▶ _Extracted data_:
%%
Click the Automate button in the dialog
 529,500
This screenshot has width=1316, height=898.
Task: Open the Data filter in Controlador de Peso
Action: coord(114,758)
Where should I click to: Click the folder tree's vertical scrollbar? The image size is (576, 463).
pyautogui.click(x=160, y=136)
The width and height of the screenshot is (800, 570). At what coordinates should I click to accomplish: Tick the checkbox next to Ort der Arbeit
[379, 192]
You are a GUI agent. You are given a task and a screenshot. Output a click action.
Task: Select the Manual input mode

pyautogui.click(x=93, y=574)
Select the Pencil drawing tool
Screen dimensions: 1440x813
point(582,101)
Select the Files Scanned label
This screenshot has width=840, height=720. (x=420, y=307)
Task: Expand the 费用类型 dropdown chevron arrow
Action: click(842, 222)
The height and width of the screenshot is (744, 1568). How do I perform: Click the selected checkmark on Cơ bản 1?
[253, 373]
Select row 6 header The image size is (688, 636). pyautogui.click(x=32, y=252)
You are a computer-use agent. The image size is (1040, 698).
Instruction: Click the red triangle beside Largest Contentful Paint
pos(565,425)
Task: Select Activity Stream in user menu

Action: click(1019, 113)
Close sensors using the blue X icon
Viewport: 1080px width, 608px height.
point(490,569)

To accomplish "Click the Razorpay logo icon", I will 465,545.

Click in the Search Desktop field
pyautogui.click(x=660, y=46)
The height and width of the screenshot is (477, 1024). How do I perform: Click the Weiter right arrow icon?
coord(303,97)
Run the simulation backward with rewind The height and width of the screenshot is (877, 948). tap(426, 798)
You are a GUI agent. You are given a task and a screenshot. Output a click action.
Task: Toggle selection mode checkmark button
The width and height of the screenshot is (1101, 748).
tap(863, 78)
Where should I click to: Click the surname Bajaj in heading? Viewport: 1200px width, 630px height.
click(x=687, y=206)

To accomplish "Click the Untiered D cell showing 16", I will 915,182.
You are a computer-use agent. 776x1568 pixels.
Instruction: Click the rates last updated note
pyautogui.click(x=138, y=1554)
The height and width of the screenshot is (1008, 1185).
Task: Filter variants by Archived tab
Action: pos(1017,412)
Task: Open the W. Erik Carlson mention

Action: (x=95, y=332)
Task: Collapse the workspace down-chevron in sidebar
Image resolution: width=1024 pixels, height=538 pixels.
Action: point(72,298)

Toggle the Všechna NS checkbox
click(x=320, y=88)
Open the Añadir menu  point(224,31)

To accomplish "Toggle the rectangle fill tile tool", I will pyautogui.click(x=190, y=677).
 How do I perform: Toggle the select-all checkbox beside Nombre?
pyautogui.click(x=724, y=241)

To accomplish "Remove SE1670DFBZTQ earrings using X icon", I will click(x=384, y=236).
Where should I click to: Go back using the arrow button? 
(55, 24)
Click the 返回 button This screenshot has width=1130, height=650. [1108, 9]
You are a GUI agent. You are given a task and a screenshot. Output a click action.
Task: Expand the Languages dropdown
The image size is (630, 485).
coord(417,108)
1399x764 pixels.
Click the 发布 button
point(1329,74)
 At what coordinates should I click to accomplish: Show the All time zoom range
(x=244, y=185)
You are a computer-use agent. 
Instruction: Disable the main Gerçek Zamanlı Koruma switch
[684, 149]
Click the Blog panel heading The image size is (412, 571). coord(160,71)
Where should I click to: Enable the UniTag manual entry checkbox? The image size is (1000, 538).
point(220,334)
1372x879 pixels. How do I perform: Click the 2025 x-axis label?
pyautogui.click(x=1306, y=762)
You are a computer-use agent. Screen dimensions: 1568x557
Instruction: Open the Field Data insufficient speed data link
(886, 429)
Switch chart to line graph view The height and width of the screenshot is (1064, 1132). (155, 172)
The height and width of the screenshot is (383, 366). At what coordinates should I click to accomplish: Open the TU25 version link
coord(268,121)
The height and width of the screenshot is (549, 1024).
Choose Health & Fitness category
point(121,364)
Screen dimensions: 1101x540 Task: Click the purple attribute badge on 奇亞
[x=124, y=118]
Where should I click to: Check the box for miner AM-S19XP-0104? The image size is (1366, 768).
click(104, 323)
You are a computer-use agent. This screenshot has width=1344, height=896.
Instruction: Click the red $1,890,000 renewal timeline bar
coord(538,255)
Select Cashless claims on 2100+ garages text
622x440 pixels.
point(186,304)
%%
Wherever the string "computer" occurs in the entries, copy that whole line.

You are a computer-use agent. The image size is (1040, 698).
You are a computer-use agent. 776x1568 pixels.
You are a computer-use agent. 
You are a computer-use agent. Screen dimensions: 1568x557
You are a computer-use agent. This screenshot has width=1344, height=896.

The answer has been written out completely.